Officials traveling with Pence to the 23rd Olympic Winter Games in South Korea were responding to reports that Pence had gone around a main table and greeted everyone except Kim Yong Nam, North Korea's nominal head of state. These officials said that while Pence did not greet Kim Yong Nam, he didn't deliberately skip over him. Instead, they said, Kim simply wasn't seated in the area where Pence was receiving well-wishers.
The officials said it was fair to say both Pence and the North Koreans rebuffed South Korean President Moon Jae-in's efforts to facilitate a meeting between North Korea and the US.
North Korea has sent some of the highest level officials ever to the south for these games, the result of diplomacy by Seoul that led to an agreement between the two countries -- still formally at war -- to participate together in the Winter Games. Athletes from the two countries marched side by side during the opening ceremony and have formed a joint women's hockey team.
But Pence has not let up on the tough rhetoric he's been delivering since arriving in Asia. Speaking to NBC's "Nightly News" on Thursday, the vice president continued to stress that the US would protect itself from North Korean nuclear threats by taking whatever "action is necessary to defend our homeland."
Officials traveling with Pence said it would be fair to characterize his failure to interact with the North Koreans as a mutual decision, with neither side making any public overtures.

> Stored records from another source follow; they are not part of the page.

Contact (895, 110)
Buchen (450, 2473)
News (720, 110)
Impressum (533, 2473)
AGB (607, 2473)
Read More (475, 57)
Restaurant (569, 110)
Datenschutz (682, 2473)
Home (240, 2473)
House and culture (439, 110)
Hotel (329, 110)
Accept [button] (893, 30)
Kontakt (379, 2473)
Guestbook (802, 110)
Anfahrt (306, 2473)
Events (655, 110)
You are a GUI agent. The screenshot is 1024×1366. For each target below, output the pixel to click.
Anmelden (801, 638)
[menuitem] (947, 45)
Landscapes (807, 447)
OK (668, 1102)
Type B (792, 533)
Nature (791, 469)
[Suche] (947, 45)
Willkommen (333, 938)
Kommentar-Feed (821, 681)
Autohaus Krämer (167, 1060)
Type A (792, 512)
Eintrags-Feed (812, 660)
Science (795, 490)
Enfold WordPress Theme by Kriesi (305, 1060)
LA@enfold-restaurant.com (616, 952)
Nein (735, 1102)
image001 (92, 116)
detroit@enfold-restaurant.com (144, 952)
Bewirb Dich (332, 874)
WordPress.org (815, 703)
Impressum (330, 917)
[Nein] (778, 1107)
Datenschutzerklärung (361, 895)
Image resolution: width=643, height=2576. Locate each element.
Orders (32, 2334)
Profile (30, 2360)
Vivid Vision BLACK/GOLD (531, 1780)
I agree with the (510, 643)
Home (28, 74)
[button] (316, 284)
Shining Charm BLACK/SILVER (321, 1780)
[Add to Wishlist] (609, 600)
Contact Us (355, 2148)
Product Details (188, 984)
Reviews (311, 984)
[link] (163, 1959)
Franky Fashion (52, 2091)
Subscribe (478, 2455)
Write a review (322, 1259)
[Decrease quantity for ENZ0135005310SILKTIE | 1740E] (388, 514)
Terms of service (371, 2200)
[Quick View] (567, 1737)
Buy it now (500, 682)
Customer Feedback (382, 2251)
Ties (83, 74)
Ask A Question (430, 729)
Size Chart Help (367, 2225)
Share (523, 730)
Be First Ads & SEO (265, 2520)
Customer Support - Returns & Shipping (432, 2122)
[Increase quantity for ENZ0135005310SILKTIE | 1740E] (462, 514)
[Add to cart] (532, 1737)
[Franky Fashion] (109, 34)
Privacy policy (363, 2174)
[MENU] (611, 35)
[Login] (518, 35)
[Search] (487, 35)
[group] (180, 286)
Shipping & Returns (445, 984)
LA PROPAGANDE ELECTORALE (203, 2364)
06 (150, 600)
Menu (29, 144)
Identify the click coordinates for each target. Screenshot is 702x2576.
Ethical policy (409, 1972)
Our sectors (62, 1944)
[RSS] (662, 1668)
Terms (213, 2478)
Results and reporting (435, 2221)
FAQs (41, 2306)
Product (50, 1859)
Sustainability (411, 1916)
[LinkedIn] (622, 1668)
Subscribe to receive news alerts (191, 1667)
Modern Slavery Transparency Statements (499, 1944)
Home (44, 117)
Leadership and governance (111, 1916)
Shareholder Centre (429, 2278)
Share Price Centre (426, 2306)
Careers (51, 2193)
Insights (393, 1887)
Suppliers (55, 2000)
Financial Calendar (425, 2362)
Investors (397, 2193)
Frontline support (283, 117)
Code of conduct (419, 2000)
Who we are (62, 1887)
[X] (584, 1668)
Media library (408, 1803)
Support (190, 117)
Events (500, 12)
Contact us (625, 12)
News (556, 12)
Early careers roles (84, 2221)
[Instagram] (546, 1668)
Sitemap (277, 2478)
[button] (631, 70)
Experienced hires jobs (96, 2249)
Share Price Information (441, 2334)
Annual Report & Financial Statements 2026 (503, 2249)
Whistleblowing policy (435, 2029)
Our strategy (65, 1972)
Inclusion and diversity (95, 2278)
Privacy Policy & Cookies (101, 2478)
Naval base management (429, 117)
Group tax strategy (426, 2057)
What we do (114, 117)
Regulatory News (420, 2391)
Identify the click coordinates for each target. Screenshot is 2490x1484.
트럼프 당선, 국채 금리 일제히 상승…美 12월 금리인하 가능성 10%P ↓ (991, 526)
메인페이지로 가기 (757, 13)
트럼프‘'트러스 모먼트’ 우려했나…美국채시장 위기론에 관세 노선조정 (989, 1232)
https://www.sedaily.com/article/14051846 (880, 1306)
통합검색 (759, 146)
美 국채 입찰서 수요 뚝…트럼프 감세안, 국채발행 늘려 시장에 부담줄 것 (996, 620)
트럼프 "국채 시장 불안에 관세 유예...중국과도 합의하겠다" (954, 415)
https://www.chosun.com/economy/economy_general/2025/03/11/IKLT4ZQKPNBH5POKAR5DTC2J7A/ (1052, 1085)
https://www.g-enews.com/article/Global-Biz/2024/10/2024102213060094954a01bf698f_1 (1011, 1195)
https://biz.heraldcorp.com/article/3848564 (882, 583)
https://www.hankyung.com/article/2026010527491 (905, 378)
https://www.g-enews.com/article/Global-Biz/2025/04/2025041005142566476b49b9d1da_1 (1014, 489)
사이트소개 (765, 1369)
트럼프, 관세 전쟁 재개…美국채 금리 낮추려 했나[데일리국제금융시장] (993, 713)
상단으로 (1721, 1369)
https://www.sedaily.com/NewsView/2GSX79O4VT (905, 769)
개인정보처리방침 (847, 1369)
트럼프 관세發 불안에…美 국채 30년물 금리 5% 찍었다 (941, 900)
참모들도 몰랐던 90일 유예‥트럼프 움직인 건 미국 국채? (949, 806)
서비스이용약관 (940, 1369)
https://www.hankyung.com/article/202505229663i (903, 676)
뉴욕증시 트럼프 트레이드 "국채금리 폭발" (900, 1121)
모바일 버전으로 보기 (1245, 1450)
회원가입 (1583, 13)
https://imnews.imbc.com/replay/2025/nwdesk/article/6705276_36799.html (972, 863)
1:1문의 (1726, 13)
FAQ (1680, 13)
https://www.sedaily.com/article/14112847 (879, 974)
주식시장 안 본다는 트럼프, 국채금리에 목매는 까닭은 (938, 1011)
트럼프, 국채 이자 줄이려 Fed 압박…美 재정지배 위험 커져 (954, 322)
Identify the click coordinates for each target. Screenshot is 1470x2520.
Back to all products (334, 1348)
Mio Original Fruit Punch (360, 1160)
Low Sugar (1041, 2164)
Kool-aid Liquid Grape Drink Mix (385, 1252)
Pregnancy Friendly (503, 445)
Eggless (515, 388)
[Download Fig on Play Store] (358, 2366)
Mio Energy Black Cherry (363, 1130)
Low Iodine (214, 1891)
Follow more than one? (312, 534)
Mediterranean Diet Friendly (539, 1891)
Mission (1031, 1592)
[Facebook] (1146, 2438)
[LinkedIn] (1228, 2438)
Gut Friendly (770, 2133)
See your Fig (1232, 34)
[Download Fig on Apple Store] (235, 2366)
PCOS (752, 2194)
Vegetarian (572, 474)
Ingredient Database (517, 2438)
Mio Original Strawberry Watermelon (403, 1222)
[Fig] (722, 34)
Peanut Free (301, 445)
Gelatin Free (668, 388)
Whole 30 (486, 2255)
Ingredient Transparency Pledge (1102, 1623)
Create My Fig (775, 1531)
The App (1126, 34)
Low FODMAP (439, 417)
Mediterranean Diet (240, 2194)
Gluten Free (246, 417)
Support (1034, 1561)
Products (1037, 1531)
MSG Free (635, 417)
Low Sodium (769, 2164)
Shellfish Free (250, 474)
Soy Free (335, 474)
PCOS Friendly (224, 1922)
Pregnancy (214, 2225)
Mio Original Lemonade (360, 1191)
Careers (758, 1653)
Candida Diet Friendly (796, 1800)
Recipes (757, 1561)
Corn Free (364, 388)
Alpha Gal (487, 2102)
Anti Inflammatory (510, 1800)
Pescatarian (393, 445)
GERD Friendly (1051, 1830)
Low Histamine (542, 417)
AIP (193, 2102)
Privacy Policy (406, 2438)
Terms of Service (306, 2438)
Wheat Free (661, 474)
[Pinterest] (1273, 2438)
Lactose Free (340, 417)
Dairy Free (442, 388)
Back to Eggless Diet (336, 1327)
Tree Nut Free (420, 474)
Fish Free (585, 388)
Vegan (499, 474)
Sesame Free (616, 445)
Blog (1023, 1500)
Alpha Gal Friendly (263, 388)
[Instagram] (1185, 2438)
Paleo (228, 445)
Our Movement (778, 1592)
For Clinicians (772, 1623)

Pence was in close proximity to the North Korean party both at the VIP reception and later, watching the opening ceremony from Moon's box, which included Kim Yong Nam and leader Kim Jong Un's sister, Kim Yo Jong.
That said, these officials said that if the North Koreans had approached Pence with pleasantries, he would have responded in kind.
As for sharing Moon's box with the North Koreans, the officials said they knew in advance who was going to be in Moon's box to watch the opening ceremony. They said Pence could have opted to sit with the US delegation and avoided the box that included the North Koreans.
The visual was important, a US official said.
"We wanted to show the alliance seated together," the official said. "We wanted the North Koreans to see the vice president, Abe and Moon sitting directly in front of them for the opening ceremonies, and it would show that that alliance is strong."
"At any moment, he could have gotten up and left and sat somewhere else, and then you would have had the image of North sitting in the box with South Korea and Japan," the official added. "But he stayed there the entire time... and talked to Moon and Abe and their spouses, and the North Koreans sat in the back and didn't talk to anybody, and that image is telling."
Pence had said all week that if he met with the North Koreans, he would deliver a tough message. He also said the ceremonies were not the appropriate venue for serious talks.
Asked about criticism that Pence stood and cheered only for Team USA and stayed seated when the North and South Koreans marched in under a unified flag, the official was unapologetic.
"The vice present cheered for the team he's rooting for. He cheered for the USA," the official said. "That's the team he's going to be cheering for all Olympics. He wants them all to win medals. He's biased for the Americans."